3

As far as matching a newline in a string - is /[\r\n]/ the same as /[\n]/ ?

I was reading this blog post: https://davidwalsh.name/remove-multiple-new-lines

and it says to use /[\r\n]/, but I am simply wondering if that always matches the same as /[\n]/, or if they are sort of a venn diagram where each might match something different.

  • 2
    very simple answer: if the letters are different, the regex is different. `\r` and `\n` are different characters (carriage return vs. newline), so just like `[ab]` and `[b]` are different patterns, the two patterns you show do different things. – Mike 'Pomax' Kamermans Sep 06 '18 at 03:08
  • ah yes, so `/\r\n/` is different than `/[\r\n]/`, in that way, if you can add answer that would help. –  Sep 06 '18 at 03:10
  • 1
    that is not your question. Your question is about `[\r\n]` vs `[\n]`, not about using [character classes](https://www.regular-expressions.info/refcharclass.html) vs. not using character classes. – Mike 'Pomax' Kamermans Sep 06 '18 at 03:10
  • 1
    @Mike'Pomax'Kamermans you had it right the first time, you understood my confusion - your first comment is right. When I first asked the question, I forgot about the `[]` braces. –  Sep 06 '18 at 03:11
  • 2
    give https://www.regular-expressions.info/ a read-through. It is _the_ place anyone with questions about regex should hit up first (once they know it exists, of course) – Mike 'Pomax' Kamermans Sep 06 '18 at 03:12

2 Answers2

5

No, they're not the same thing. \r matches a carriage return (CR), while \n matches a line feed (LF). In certain environments, new lines are usually designated by \r\n (like Windows), while in others, new lines are designated by \n only (like Unix). They're separate characters.

Here's an example:

const file = 'line\r\nline2';
const file2 = 'line\nline2';

console.log(file.replace(/[\n]/g, '\nNEW LINE:\n')); // one replacement
console.log(file2.replace(/[\n]/g, '\nNEW LINE:\n')); // one replacement

console.log(file.replace(/[\r\n]/g, '\nNEW LINE:\n')); // two replacements
console.log(file2.replace(/[\r\n]/g, '\nNEW LINE:\n')); // one replacement

As you can see, you cannot just use [\n] instead of [\r\n] - the output is different, they will match different parts of a string.
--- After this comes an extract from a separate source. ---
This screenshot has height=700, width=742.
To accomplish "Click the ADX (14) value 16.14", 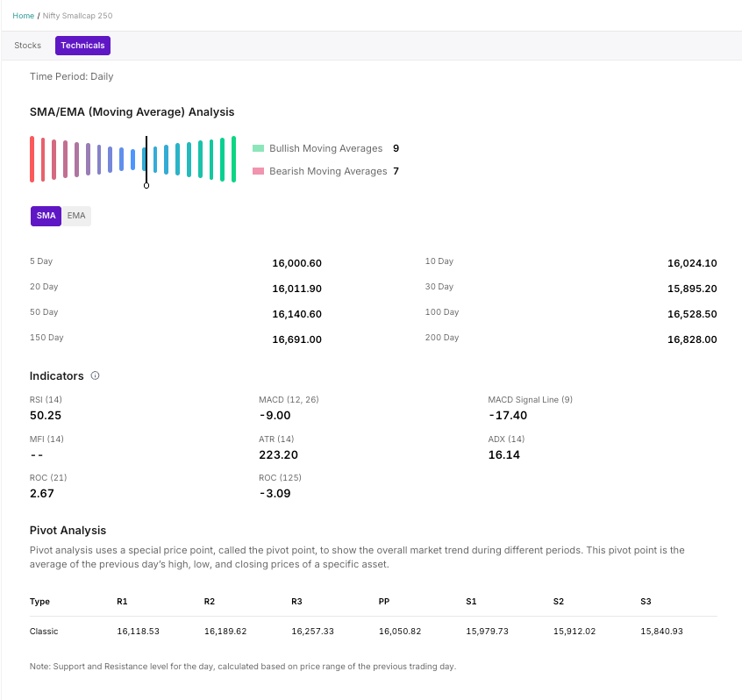I will pos(503,455).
Often, when you want to match a generic new line in an unknown format, you can use

\r?\n

to match the carriage return if it exists, followed by the line feed.

As comment notes, it's true that old Macs used \r only, so to match those as well, you could lookahead for \r or \n and then match:

(?=\r|\n)\r?\n?
CertainPerformance
  • 356,069
  • 52
  • 309
  • 320
  • 1
    AFAIK Mac is using '\r' for Newline, it will not match your regex. To always get a match I use: ([\r\n]|\n|\r) – Poul Bak Sep 06 '18 at 03:26
  • And of course a character class containing only a single character doesn't need the character class. So `/[\n]/` is equivalent to `/\n/` but obviously `/[\r\n]/` is not equal to `/\r\n/` (the former matches only a single character whilst the latter matches two characters in a particular sequence). – tripleee Sep 06 '18 at 04:07
  • @PoulBak `\r` applies mostly to the classic Mac and old versions of Mac OS X. Se also [this at superuser](https://superuser.com/questions/439440/did-mac-os-lion-switch-to-using-line-feeds-lf-n-for-line-breaks-instead-of). Some GUI apps may still use CR for linebreaks but anything Terminal related uses `\n`. – wp78de Sep 06 '18 at 04:12
  • Great, learned something new today (never worked with Mac, just read it somewhere). – Poul Bak Sep 06 '18 at 19:02
0

The answer is, as often, it depends.

In general, \n and \r are not the same. Traditionally, in regex engines

  • \n maps on most platforms (including Unix, DOS/Windows) to the ASCII LF character. On (classic) Mac OS systems (and old OS X versions), maps to the ASCII CR character.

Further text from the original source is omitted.